What optimizations exist for trying to find the longest path in a cyclic graph?

Longest path in cyclic graphs is known to be NP-complete. What optimizations or heuristics can make finding the longest path faster than DFSing the entire graph? Are there any probabilistic approaches?

I have a graph with specific qualities, but I'm looking for an answer to this in the general case. Linking to papers would be fantastic. Here is a partial answer:

  1. Confirm it is cyclic. Longest path in acyclic graphs is easily computed using dynamic programming.

  2. Find out if the graph is planar (which algorithm is best?).
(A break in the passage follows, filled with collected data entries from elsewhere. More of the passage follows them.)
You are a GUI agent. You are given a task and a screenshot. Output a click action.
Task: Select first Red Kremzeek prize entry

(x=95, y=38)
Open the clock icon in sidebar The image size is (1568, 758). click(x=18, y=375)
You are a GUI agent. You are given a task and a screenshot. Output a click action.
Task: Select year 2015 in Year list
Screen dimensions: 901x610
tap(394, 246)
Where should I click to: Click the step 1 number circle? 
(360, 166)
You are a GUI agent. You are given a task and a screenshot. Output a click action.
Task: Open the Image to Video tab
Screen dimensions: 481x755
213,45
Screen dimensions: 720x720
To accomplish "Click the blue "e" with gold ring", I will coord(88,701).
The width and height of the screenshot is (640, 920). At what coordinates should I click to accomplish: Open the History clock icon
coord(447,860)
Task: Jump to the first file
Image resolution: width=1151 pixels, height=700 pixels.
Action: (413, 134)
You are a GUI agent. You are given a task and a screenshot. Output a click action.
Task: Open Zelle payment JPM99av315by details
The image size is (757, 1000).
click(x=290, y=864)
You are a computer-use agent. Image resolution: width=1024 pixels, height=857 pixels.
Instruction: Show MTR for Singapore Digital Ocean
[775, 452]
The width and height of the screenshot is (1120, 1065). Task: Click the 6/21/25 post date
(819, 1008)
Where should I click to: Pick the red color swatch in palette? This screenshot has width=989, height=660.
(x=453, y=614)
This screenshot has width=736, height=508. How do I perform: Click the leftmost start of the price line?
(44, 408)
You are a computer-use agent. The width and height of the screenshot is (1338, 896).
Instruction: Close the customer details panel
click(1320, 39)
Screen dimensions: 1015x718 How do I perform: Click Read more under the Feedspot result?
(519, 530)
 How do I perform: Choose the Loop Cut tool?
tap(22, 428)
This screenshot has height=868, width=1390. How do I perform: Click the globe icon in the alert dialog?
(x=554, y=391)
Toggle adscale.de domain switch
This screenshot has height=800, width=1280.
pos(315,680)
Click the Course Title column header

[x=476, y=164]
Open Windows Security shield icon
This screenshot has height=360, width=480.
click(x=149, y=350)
If it is, you might see if it is a block graph, ptolemaic graph, or cacti graph and apply the methods found in this paper.

  3. Find out how many simple cycles there are using Donald B Johnson's algorithm (Java implementation). You can change any cyclic graph into an acyclic one by removing an edge in a simple cycle. You can then run the dynamic programming solution found on the Wikipedia page. For completeness, you would have to do this N times for each cycle, where N is the length of the cycle. Thus, for an entire graph, the number of times you have to run the DP solution is equal to the product of the lengths of all cycles.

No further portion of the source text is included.